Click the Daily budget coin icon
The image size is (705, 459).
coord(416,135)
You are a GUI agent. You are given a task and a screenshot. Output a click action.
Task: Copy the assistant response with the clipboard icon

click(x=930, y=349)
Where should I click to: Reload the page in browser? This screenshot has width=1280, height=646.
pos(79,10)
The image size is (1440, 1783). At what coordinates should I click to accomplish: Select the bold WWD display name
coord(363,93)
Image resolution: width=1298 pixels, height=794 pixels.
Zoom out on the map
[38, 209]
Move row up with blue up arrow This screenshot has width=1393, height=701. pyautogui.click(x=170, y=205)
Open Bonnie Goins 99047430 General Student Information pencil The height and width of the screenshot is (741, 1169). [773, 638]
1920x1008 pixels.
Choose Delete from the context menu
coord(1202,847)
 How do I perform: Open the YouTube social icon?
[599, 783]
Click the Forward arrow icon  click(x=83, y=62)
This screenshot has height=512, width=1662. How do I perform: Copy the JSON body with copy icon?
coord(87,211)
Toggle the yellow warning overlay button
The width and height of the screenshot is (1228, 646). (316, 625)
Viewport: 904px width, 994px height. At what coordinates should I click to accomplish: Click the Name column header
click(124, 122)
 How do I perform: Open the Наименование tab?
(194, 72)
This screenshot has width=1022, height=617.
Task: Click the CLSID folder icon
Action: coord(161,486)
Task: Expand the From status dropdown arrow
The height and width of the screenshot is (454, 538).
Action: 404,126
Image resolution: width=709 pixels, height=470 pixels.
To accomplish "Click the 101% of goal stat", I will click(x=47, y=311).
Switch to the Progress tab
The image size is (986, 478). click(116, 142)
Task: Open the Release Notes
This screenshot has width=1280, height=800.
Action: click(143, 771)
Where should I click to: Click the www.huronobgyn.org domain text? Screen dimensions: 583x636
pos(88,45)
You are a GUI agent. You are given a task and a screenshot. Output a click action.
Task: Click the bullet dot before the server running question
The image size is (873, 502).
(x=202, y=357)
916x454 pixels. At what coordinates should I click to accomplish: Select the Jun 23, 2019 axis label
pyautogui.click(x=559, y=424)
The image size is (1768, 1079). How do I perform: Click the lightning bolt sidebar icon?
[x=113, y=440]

◆ Written instruction:
Convert everything in the material from the line containing "Open Bonnie Goins" down to the line containing "The width and", both included, into a numbered list with blank lines omitted.

◆ Full response:
1. Open Bonnie Goins 99047430 General Student Information pencil The height and width of the screenshot is (741, 1169). [773, 638]
2. 1920x1008 pixels.
3. Choose Delete from the context menu
4. coord(1202,847)
5.  How do I perform: Open the YouTube social icon?
6. [599, 783]
7. Click the Forward arrow icon  click(x=83, y=62)
8. This screenshot has height=512, width=1662. How do I perform: Copy the JSON body with copy icon?
9. coord(87,211)
10. Toggle the yellow warning overlay button
11. The width and height of the screenshot is (1228, 646). (316, 625)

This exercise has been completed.